Fitch Ratings: Ratings with negative outlook double

Source from (The Star Online): http://biz.thestar.com.my/news/story.asp?file=/2012/7/24/business/20120724122908&sec=business

Published: July 24, 2012

KUALA LUMPUR: Fitch Ratings said the number of ratings with negative credit outlooks has roughly doubled over the past six months, mainly due to the fallout from the eurozone.

The ratings agency said on Tuesday ratings with negative credit outlooks had increased across the sovereign (19.8% versus 10.3%), international public finance (48.3% versus 22.4%), financial institution (19.3% versus 10.7%) and insurance sectors (11.1% versus 5.6%).

In its latest global cross-sector credit outlook report, Fitch attributed it mainly due to new shocks centred on the eurozone, which continued to weigh down global economic recovery while also seeping through to other sectors and, to an increasing extent, other regions.

"By contrast, greater rating Outlook stability was shown in US public finance, corporates and infrastructure," it said.

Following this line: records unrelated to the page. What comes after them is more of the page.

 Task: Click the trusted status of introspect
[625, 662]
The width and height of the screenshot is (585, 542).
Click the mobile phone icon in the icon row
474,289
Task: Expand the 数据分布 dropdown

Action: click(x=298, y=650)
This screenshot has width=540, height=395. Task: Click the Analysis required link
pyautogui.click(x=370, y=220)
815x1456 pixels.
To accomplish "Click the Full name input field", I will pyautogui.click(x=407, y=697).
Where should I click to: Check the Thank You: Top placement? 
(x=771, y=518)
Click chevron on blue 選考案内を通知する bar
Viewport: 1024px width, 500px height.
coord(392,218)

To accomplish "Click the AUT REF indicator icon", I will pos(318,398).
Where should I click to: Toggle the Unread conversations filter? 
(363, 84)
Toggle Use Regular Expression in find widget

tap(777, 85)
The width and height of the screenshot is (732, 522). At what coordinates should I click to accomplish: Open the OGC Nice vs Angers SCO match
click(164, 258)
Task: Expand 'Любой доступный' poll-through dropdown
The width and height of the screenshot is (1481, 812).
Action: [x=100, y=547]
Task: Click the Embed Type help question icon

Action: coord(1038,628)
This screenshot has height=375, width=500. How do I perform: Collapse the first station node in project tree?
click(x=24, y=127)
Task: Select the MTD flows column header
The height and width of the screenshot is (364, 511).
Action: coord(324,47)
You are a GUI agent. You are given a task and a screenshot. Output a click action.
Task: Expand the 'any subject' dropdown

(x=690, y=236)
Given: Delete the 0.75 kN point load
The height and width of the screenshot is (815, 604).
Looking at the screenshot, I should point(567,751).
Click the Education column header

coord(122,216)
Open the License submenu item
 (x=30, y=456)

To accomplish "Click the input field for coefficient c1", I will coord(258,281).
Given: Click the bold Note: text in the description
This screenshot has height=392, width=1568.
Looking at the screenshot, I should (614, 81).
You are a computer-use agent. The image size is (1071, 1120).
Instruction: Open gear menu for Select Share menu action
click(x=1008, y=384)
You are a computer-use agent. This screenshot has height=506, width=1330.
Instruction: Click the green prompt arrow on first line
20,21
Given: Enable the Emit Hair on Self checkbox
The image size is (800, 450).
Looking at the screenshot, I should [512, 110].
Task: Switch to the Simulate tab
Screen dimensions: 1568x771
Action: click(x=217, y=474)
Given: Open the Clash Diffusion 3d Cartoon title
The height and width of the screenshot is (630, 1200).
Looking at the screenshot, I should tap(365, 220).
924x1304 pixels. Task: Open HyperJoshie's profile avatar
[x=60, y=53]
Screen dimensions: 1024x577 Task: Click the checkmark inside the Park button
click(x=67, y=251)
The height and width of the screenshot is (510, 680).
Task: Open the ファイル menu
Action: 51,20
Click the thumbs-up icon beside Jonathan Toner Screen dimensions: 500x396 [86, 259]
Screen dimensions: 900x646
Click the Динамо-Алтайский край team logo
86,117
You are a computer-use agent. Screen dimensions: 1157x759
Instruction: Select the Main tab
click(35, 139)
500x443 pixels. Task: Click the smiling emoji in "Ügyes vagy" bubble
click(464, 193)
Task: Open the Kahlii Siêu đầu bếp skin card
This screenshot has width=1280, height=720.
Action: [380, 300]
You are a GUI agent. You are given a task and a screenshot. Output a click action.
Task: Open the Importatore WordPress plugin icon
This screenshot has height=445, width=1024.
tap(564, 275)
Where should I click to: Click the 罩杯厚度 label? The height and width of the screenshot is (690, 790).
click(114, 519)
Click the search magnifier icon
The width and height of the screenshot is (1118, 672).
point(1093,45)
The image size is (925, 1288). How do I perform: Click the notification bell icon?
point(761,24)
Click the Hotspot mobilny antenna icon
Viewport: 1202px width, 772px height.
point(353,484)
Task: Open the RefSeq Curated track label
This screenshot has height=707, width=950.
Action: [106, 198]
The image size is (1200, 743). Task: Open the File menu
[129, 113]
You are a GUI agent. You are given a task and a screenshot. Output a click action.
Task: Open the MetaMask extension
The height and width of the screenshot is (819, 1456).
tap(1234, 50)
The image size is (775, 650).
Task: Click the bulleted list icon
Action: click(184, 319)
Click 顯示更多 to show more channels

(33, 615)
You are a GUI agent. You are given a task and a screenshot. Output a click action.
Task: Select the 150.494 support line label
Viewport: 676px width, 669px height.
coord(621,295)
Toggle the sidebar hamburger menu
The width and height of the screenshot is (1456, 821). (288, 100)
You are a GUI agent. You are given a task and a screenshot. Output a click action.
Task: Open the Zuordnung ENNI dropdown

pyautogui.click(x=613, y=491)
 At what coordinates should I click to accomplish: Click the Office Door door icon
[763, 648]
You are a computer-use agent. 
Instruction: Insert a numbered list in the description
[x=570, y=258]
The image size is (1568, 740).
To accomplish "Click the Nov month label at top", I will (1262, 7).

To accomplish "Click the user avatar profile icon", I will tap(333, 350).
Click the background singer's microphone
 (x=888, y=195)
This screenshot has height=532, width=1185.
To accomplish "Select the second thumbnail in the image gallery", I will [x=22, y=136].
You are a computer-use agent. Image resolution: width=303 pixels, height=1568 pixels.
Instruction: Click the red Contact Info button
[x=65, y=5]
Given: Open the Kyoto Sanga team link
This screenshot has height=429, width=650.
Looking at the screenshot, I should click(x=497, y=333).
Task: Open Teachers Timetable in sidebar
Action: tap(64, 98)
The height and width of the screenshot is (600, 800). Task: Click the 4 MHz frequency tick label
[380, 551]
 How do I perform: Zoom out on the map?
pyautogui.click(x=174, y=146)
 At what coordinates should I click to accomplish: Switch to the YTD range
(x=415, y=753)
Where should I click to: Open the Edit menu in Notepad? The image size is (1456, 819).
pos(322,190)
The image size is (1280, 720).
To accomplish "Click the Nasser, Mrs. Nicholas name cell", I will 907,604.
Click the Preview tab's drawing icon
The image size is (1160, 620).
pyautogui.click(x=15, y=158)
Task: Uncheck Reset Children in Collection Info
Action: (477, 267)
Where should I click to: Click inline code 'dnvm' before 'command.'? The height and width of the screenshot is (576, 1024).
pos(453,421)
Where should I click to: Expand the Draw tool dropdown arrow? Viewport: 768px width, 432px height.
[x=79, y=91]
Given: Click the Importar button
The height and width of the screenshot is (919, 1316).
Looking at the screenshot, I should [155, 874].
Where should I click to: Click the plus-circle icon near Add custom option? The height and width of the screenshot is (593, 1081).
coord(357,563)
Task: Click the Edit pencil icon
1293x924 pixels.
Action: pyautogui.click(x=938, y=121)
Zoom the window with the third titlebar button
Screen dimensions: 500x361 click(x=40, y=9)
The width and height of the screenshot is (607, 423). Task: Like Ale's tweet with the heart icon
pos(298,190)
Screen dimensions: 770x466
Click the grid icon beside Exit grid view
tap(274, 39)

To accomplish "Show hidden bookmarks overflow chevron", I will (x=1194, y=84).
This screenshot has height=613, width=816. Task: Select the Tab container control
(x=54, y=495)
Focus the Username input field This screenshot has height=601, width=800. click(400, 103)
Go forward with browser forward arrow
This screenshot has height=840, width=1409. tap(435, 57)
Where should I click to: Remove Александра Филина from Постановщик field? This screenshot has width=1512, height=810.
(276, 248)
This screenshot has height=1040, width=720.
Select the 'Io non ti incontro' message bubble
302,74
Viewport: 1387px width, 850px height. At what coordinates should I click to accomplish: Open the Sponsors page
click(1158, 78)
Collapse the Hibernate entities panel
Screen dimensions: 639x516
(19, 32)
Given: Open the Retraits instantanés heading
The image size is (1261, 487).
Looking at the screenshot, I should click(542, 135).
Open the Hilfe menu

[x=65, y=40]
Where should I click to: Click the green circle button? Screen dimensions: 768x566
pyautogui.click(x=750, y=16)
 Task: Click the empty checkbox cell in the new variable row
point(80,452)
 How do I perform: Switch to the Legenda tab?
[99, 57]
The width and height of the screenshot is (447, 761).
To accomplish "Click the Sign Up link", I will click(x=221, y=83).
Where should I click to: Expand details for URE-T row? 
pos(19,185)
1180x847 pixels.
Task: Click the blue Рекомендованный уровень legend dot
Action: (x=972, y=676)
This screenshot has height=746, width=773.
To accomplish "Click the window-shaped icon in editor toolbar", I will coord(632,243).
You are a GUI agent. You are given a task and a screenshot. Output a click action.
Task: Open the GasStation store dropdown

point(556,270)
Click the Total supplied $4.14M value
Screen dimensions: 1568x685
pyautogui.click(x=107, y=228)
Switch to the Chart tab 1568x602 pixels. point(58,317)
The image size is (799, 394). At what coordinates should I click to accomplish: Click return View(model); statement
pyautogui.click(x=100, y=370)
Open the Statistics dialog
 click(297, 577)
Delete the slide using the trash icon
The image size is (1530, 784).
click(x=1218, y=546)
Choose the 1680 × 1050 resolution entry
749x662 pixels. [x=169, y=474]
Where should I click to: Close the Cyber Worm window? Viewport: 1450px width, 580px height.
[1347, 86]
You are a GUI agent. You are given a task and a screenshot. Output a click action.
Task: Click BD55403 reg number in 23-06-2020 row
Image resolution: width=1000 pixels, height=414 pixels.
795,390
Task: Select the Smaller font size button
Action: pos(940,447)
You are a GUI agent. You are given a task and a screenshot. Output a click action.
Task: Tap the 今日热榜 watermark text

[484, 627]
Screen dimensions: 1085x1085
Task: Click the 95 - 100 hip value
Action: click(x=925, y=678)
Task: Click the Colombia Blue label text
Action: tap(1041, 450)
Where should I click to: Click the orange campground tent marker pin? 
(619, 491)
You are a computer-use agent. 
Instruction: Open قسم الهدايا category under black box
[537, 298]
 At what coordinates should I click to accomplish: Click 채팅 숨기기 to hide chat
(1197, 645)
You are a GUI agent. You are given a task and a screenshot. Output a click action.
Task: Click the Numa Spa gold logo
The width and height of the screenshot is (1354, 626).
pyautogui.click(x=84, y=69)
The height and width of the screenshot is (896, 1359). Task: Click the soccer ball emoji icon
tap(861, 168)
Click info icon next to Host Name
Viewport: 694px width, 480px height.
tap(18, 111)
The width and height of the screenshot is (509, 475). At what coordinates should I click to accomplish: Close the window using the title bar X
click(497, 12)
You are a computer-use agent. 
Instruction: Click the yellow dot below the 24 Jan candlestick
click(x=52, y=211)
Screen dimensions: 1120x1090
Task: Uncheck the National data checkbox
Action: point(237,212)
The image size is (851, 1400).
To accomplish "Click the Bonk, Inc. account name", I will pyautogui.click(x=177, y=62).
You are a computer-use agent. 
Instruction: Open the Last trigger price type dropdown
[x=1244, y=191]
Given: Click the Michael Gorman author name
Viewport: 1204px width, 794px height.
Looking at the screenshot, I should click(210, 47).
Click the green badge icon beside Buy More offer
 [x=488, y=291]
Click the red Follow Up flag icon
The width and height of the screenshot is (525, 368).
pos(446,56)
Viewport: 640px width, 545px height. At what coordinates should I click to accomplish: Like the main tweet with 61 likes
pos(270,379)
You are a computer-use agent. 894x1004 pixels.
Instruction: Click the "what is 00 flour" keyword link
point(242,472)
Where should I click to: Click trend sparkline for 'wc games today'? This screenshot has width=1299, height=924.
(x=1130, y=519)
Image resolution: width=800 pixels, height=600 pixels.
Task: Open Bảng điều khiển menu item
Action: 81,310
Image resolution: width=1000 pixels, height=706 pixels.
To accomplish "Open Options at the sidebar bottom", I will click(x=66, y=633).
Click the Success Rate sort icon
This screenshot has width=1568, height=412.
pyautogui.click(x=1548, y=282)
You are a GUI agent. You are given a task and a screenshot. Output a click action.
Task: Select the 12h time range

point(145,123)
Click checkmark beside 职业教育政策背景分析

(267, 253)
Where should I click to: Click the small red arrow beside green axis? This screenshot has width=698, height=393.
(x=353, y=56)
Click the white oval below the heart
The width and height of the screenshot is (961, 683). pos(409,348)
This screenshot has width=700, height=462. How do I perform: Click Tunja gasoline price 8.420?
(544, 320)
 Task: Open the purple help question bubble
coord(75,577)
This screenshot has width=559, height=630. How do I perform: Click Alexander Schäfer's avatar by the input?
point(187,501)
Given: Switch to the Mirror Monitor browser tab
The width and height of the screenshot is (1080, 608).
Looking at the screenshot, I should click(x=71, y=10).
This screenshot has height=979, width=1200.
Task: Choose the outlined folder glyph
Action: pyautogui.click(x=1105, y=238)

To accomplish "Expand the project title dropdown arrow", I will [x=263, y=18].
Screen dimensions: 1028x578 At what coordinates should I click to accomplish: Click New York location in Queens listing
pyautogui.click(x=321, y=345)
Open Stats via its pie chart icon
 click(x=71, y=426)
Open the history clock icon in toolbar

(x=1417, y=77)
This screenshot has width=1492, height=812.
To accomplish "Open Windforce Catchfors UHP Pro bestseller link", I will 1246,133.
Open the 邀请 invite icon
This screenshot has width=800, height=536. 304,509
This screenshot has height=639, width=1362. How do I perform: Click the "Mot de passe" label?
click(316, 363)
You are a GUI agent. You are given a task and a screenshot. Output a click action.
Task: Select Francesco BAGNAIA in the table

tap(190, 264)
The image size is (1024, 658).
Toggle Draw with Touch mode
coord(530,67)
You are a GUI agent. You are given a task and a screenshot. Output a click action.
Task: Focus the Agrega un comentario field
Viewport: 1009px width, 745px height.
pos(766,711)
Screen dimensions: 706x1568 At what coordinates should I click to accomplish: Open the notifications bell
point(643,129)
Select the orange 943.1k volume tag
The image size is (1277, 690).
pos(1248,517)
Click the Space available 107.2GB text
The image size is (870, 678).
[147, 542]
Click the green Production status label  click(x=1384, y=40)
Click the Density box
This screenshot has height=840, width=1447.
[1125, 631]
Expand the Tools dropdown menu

Fitch said the weak US recovery reflected the gradual rebalancing of the economy, such as the unwinding of excessive household debt and the housing market correction, rather than a permanent downshift in the growth rate of the economy.

However, it pointed out the risks included uncertainty regarding fiscal policy and the diminished capacity for significant fiscal and monetary policy stimulus.

As for many large emerging markets, it said they were facing slowing growth and macroeconomic policy or rebalancing challenges.

"This is even as emerging market economies generally are showing impressive resilience to tough global conditions and are outperforming developed countries," it said.

The universe of highest grade ratings ('AAA' and 'AA') continued to shrink, with all eight global sectors seeing reductions since the end of 2010.

The sharpest decline occurred in international public finance, where eurozone sovereign downgrades had a negative knock-on effect and the high-grade rating segment halved to 26% in the last six months.